The new 2007 Ford Sport Trac follows the same formula of its predecessor. First launched as a 2001 model and based on the best-selling Ford Explorer, the Sport Trac offered the refinement and five-passenger seating of an SUV with the cargo bed and towing capacity of a pickup truck. Its unique blend of capability and personality has attracted a loyal fan base, whose passion for their vehicles rivals that of Mustang enthusiasts.
In fact, nearly 100 Sport Trac fans attended the unveiling of the 2007 Sport Trac at the State Fair of Texas in Dallas, some driving from as far as San Francisco and Buffalo. What the owners found was the 2007 Sport Trac kept what they loved about their Tracs, and addressed their three biggest requests: a V-8, more towing capacity, and more refinement.
Underhood, Sport Trac features a standard 4.0-liter V-6 and five-speed automatic transmission, rated at 210 horsepower and 254 pound-feet of torque. The big news with the 2007 model, however, is the addition of a V-8.
“Customers have been asking for a V-8 since day one,” says Bryan Olson, Sport Trac marketing manager. “These customers want the added capability and towing capacity, as well as the power and performance that only a V-8 can deliver.”
This V-8, inspired by the one found thumping under the hood of the Mustang GT, is a 4.6-liter, three-valve V-8 delivering 292 horsepower and 300 pound-feet of torque. Paired with a six-speed automatic transmission, the V-8 Sport Trac delivers an impressive maximum 6,800 pounds of towing capacity, and 1,390 pounds of payload.
That payload is stored in the 40 inch-long cargo box, made of sheet molded composite (SMC) with a molded-in black inner liner that resists scratches and is dent-proof. Notches in the box for two 2×4 boards across the bed provide tiered storage of materials – including 4×8 sheets of plywood.
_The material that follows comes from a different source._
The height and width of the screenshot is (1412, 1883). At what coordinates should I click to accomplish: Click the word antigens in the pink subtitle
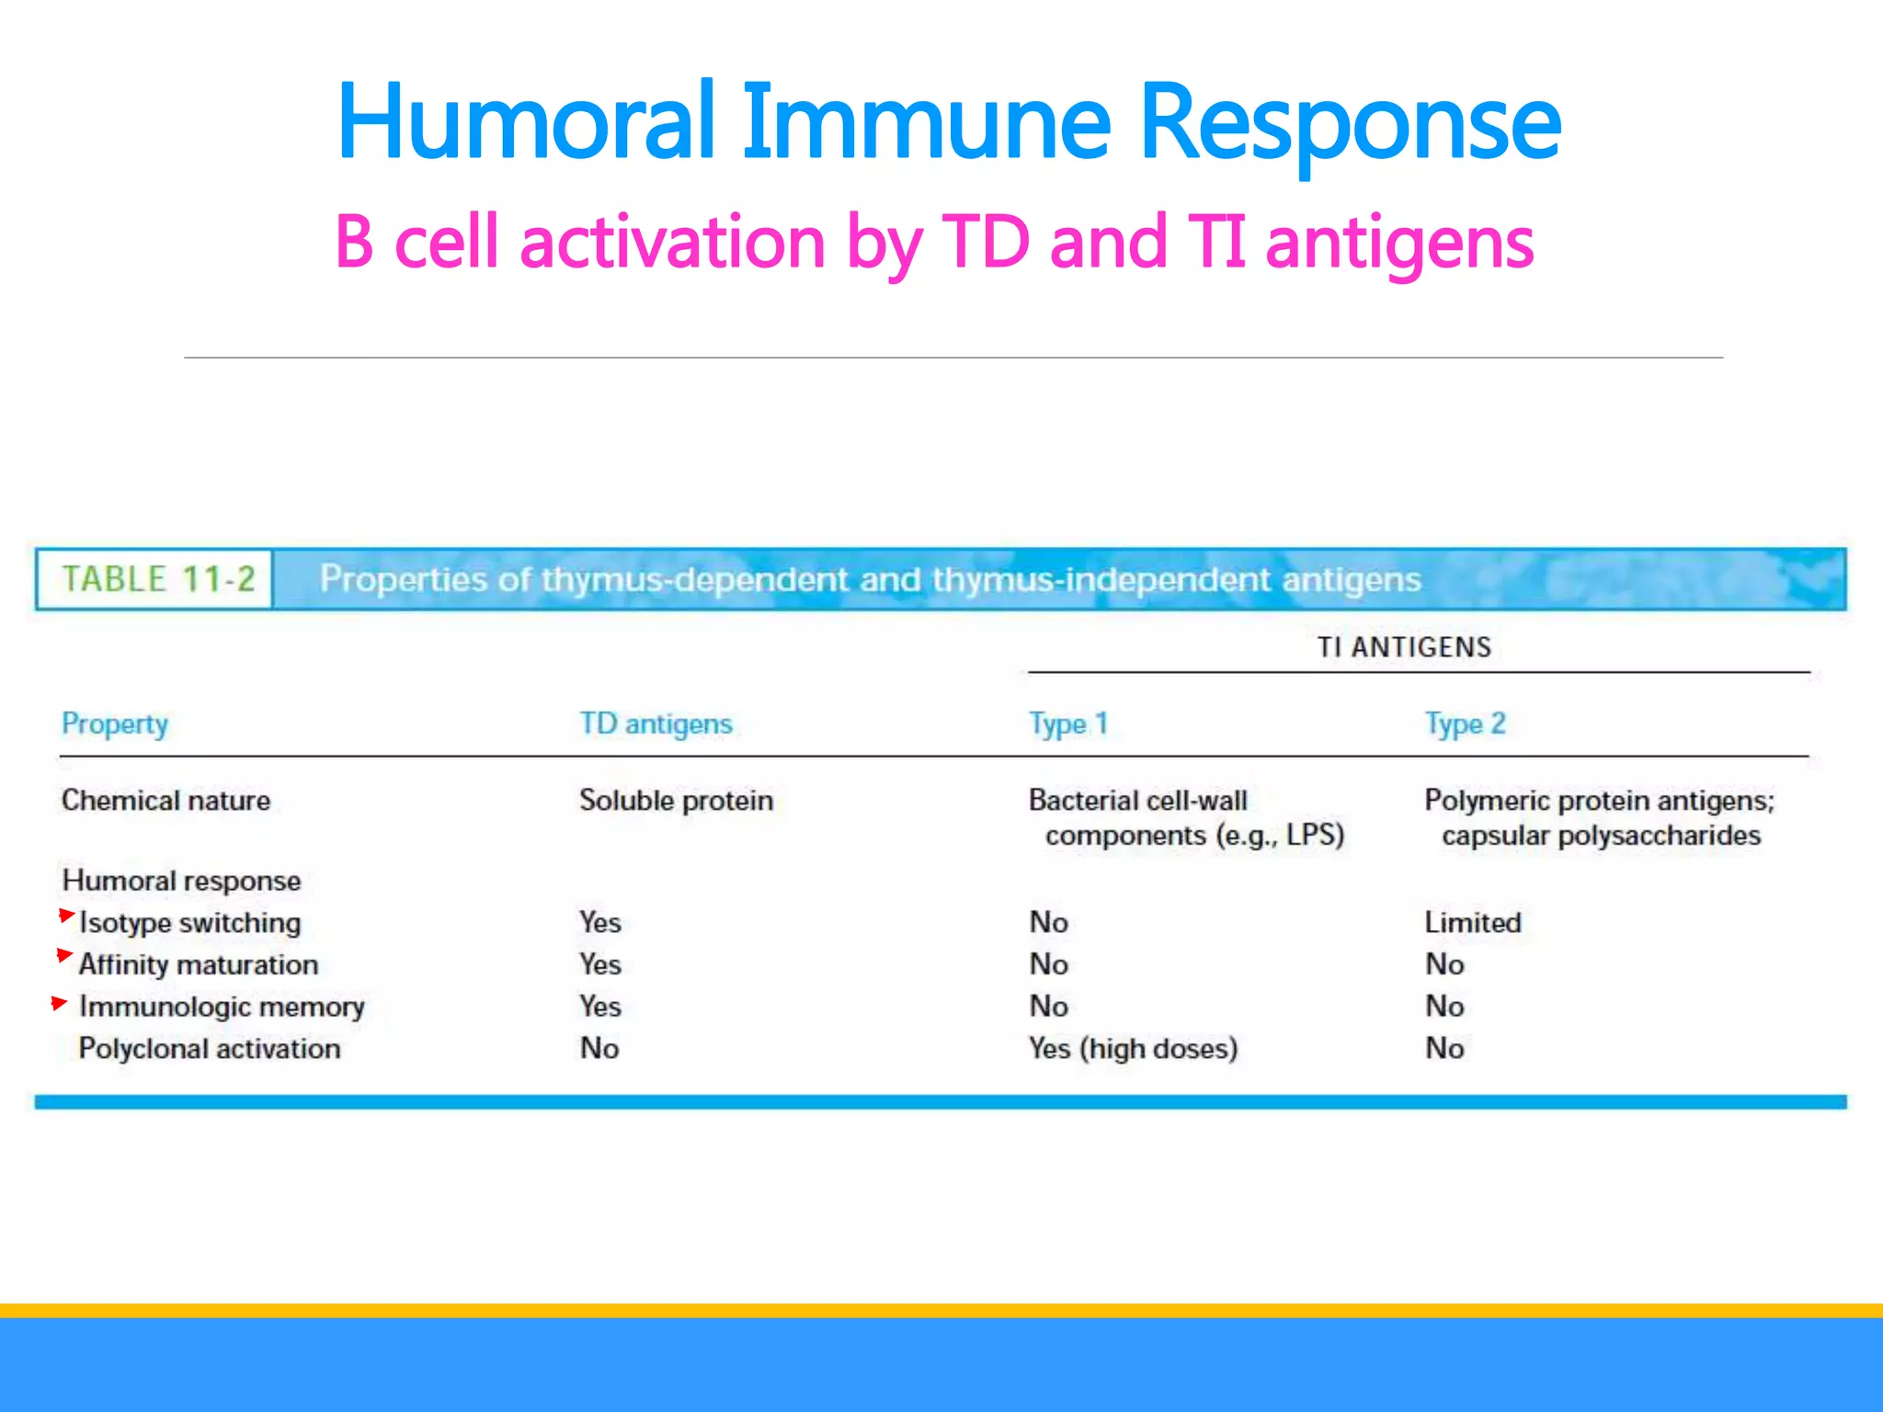(1398, 243)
Inside the box are three integrated cargo bins recessed into the bed floor, with two six-pack-sized bins in the right and left rear of the box and one large bin that runs the length of the box headboard. The bins are equipped with weather-resistant lids and removable drain plugs for storing wet gear or ice.
An available tubular aluminum cargo cage acts as a cargo divider or can be swung out as a bed extender for extra storage capacity when the tailgate is lowered.
Inside, the hose out Tuflor™ rubber floor covering is offset by Berber-carpeted floor mats, and available two-tone six-way power seats or 10-way heated leather seats give the 2007 model two tiers of interior comfort.
Other cool features available on the 2007 Sport Trac include a heated windshield, which uses micro-wires embedded in the glass to help prevent fogging and speed up de-icing, and a six-disc CD changer with integrated SIRIUS satellite radio and navigation.
Refinement is dramatically improved with the all new frame, which Ford engineers say is 427 percent stiffer than before. For the first time, the Sport Trac features an independent rear suspension, which offers significantly better handling over both smooth and rough surfaces as each wheel reacts independently to bumps in the road. In addition, IRS drastically reduces rear-end skate, which is the lateral movement that occurs when a vehicle with a solid rear axle travels over sharp bumps or washboard/corrugated road surfaces.